- _Task objective_
Copy the data as given. No line may be skipped.

..............................

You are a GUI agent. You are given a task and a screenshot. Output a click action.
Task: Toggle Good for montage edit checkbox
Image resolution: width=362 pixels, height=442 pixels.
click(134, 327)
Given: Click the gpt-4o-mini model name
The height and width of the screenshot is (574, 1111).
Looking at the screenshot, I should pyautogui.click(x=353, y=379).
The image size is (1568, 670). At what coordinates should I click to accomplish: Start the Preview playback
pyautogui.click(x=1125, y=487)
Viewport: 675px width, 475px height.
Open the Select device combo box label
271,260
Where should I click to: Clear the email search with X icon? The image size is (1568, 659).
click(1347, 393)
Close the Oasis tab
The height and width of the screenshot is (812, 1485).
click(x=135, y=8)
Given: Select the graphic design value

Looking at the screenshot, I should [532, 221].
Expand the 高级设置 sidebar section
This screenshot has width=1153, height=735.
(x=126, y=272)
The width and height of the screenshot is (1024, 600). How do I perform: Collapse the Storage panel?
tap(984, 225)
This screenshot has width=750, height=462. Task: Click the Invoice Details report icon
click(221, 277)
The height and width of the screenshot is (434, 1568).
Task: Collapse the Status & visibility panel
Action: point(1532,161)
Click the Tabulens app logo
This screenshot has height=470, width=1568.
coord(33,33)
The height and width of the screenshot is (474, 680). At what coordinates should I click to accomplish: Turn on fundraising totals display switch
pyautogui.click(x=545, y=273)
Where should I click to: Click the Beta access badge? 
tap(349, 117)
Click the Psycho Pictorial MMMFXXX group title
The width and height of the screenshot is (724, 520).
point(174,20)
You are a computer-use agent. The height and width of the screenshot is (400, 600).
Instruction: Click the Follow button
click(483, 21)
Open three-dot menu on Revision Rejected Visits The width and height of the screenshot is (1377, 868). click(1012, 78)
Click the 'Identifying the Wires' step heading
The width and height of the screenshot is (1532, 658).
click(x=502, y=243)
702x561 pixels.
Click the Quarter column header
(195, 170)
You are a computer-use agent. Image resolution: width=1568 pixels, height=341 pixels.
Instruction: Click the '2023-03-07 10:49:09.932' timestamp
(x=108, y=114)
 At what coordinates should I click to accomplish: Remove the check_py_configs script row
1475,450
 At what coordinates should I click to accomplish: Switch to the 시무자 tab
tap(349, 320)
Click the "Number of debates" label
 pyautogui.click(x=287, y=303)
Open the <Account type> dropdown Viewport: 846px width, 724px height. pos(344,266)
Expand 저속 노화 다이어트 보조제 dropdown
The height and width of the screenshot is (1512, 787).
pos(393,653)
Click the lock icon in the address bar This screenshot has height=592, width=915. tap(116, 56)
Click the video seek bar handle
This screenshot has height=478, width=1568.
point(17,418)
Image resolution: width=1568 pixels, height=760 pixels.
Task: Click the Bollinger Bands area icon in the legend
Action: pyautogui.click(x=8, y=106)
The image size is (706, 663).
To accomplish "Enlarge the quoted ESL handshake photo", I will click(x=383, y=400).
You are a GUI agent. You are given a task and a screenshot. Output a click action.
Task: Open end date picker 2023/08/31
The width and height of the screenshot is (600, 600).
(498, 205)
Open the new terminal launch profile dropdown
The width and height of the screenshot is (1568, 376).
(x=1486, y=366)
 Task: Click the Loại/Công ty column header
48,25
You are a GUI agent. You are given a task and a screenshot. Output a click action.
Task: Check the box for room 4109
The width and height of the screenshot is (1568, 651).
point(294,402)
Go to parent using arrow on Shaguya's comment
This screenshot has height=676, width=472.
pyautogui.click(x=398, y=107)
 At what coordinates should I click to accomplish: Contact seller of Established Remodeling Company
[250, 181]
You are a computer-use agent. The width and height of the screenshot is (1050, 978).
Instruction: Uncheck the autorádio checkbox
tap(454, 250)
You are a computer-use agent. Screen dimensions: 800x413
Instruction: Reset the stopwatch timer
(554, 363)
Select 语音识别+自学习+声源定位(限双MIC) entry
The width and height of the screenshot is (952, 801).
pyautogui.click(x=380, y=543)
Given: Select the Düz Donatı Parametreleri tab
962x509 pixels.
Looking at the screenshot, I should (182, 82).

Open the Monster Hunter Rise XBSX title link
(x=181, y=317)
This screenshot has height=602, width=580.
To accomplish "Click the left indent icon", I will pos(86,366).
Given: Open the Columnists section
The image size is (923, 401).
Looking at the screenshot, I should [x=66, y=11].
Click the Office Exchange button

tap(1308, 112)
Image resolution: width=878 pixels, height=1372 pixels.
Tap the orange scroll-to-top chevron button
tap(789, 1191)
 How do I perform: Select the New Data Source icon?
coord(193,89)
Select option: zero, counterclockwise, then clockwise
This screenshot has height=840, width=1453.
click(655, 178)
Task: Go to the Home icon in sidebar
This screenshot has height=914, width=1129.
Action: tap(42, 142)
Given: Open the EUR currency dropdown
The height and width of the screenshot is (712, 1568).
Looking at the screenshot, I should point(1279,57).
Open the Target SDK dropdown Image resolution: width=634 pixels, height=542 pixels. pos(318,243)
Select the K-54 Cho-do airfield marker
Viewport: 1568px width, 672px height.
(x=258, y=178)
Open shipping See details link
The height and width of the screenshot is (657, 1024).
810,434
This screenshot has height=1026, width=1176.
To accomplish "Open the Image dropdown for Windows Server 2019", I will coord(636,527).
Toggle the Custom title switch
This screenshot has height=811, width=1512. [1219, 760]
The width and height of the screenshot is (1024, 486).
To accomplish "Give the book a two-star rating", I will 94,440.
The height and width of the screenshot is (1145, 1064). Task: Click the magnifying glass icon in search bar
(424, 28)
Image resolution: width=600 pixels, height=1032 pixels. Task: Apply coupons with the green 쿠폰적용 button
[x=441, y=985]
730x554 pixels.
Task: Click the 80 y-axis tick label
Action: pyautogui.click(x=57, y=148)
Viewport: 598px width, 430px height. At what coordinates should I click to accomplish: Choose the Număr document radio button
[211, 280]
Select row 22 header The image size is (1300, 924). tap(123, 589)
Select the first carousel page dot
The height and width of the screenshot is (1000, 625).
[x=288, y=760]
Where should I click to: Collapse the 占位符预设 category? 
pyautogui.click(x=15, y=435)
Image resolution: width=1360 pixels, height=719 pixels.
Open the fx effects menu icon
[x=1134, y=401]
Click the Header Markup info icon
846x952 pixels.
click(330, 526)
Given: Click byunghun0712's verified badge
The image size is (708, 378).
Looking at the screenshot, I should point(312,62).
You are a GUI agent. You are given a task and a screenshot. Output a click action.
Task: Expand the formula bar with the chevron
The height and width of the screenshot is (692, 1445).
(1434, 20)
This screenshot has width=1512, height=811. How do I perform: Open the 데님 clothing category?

..............................

- _Result of this exercise_
You are a GUI agent. You are given a task and a screenshot. Output a click action.
Task: Toggle Good for montage edit checkbox
Image resolution: width=362 pixels, height=442 pixels.
click(134, 327)
Given: Click the gpt-4o-mini model name
The height and width of the screenshot is (574, 1111).
Looking at the screenshot, I should pyautogui.click(x=353, y=379).
The image size is (1568, 670). At what coordinates should I click to accomplish: Start the Preview playback
pyautogui.click(x=1125, y=487)
Viewport: 675px width, 475px height.
Open the Select device combo box label
271,260
Where should I click to: Clear the email search with X icon? The image size is (1568, 659).
click(1347, 393)
Close the Oasis tab
The height and width of the screenshot is (812, 1485).
click(x=135, y=8)
Given: Select the graphic design value

Looking at the screenshot, I should [532, 221].
Expand the 高级设置 sidebar section
This screenshot has width=1153, height=735.
(x=126, y=272)
The width and height of the screenshot is (1024, 600). How do I perform: Collapse the Storage panel?
tap(984, 225)
This screenshot has width=750, height=462. Task: Click the Invoice Details report icon
click(221, 277)
The height and width of the screenshot is (434, 1568).
Task: Collapse the Status & visibility panel
Action: point(1532,161)
Click the Tabulens app logo
This screenshot has height=470, width=1568.
coord(33,33)
The height and width of the screenshot is (474, 680). At what coordinates should I click to accomplish: Turn on fundraising totals display switch
pyautogui.click(x=545, y=273)
Where should I click to: Click the Beta access badge? 
tap(349, 117)
Click the Psycho Pictorial MMMFXXX group title
The width and height of the screenshot is (724, 520).
point(174,20)
You are a computer-use agent. The height and width of the screenshot is (400, 600).
Instruction: Click the Follow button
click(483, 21)
Open three-dot menu on Revision Rejected Visits The width and height of the screenshot is (1377, 868). click(1012, 78)
Click the 'Identifying the Wires' step heading
The width and height of the screenshot is (1532, 658).
click(x=502, y=243)
702x561 pixels.
Click the Quarter column header
(195, 170)
You are a computer-use agent. Image resolution: width=1568 pixels, height=341 pixels.
Instruction: Click the '2023-03-07 10:49:09.932' timestamp
(x=108, y=114)
 At what coordinates should I click to accomplish: Remove the check_py_configs script row
1475,450
 At what coordinates should I click to accomplish: Switch to the 시무자 tab
tap(349, 320)
Click the "Number of debates" label
 pyautogui.click(x=287, y=303)
Open the <Account type> dropdown Viewport: 846px width, 724px height. pos(344,266)
Expand 저속 노화 다이어트 보조제 dropdown
The height and width of the screenshot is (1512, 787).
pos(393,653)
Click the lock icon in the address bar This screenshot has height=592, width=915. tap(116, 56)
Click the video seek bar handle
This screenshot has height=478, width=1568.
point(17,418)
Image resolution: width=1568 pixels, height=760 pixels.
Task: Click the Bollinger Bands area icon in the legend
Action: pyautogui.click(x=8, y=106)
The image size is (706, 663).
To accomplish "Enlarge the quoted ESL handshake photo", I will click(x=383, y=400).
You are a GUI agent. You are given a task and a screenshot. Output a click action.
Task: Open end date picker 2023/08/31
The width and height of the screenshot is (600, 600).
(498, 205)
Open the new terminal launch profile dropdown
The width and height of the screenshot is (1568, 376).
(x=1486, y=366)
 Task: Click the Loại/Công ty column header
48,25
You are a GUI agent. You are given a task and a screenshot. Output a click action.
Task: Check the box for room 4109
The width and height of the screenshot is (1568, 651).
point(294,402)
Go to parent using arrow on Shaguya's comment
This screenshot has height=676, width=472.
pyautogui.click(x=398, y=107)
 At what coordinates should I click to accomplish: Contact seller of Established Remodeling Company
[250, 181]
You are a computer-use agent. The width and height of the screenshot is (1050, 978).
Instruction: Uncheck the autorádio checkbox
tap(454, 250)
You are a computer-use agent. Screen dimensions: 800x413
Instruction: Reset the stopwatch timer
(554, 363)
Select 语音识别+自学习+声源定位(限双MIC) entry
The width and height of the screenshot is (952, 801).
pyautogui.click(x=380, y=543)
Given: Select the Düz Donatı Parametreleri tab
962x509 pixels.
Looking at the screenshot, I should (182, 82).

Open the Monster Hunter Rise XBSX title link
(x=181, y=317)
This screenshot has height=602, width=580.
To accomplish "Click the left indent icon", I will pos(86,366).
Given: Open the Columnists section
The image size is (923, 401).
Looking at the screenshot, I should [x=66, y=11].
Click the Office Exchange button

tap(1308, 112)
Image resolution: width=878 pixels, height=1372 pixels.
Tap the orange scroll-to-top chevron button
tap(789, 1191)
 How do I perform: Select the New Data Source icon?
coord(193,89)
Select option: zero, counterclockwise, then clockwise
This screenshot has height=840, width=1453.
click(655, 178)
Task: Go to the Home icon in sidebar
This screenshot has height=914, width=1129.
Action: tap(42, 142)
Given: Open the EUR currency dropdown
The height and width of the screenshot is (712, 1568).
Looking at the screenshot, I should point(1279,57).
Open the Target SDK dropdown Image resolution: width=634 pixels, height=542 pixels. pos(318,243)
Select the K-54 Cho-do airfield marker
Viewport: 1568px width, 672px height.
(x=258, y=178)
Open shipping See details link
The height and width of the screenshot is (657, 1024).
810,434
This screenshot has height=1026, width=1176.
To accomplish "Open the Image dropdown for Windows Server 2019", I will coord(636,527).
Toggle the Custom title switch
This screenshot has height=811, width=1512. [1219, 760]
The width and height of the screenshot is (1024, 486).
To accomplish "Give the book a two-star rating", I will 94,440.
The height and width of the screenshot is (1145, 1064). Task: Click the magnifying glass icon in search bar
(424, 28)
Image resolution: width=600 pixels, height=1032 pixels. Task: Apply coupons with the green 쿠폰적용 button
[x=441, y=985]
730x554 pixels.
Task: Click the 80 y-axis tick label
Action: pyautogui.click(x=57, y=148)
Viewport: 598px width, 430px height. At what coordinates should I click to accomplish: Choose the Număr document radio button
[211, 280]
Select row 22 header The image size is (1300, 924). tap(123, 589)
Select the first carousel page dot
The height and width of the screenshot is (1000, 625).
[x=288, y=760]
Where should I click to: Collapse the 占位符预设 category? 
pyautogui.click(x=15, y=435)
Image resolution: width=1360 pixels, height=719 pixels.
Open the fx effects menu icon
[x=1134, y=401]
Click the Header Markup info icon
846x952 pixels.
click(330, 526)
Given: Click byunghun0712's verified badge
The image size is (708, 378).
Looking at the screenshot, I should point(312,62).
You are a GUI agent. You are given a task and a screenshot. Output a click action.
Task: Expand the formula bar with the chevron
The height and width of the screenshot is (692, 1445).
(1434, 20)
This screenshot has width=1512, height=811. How do I perform: Open the 데님 clothing category?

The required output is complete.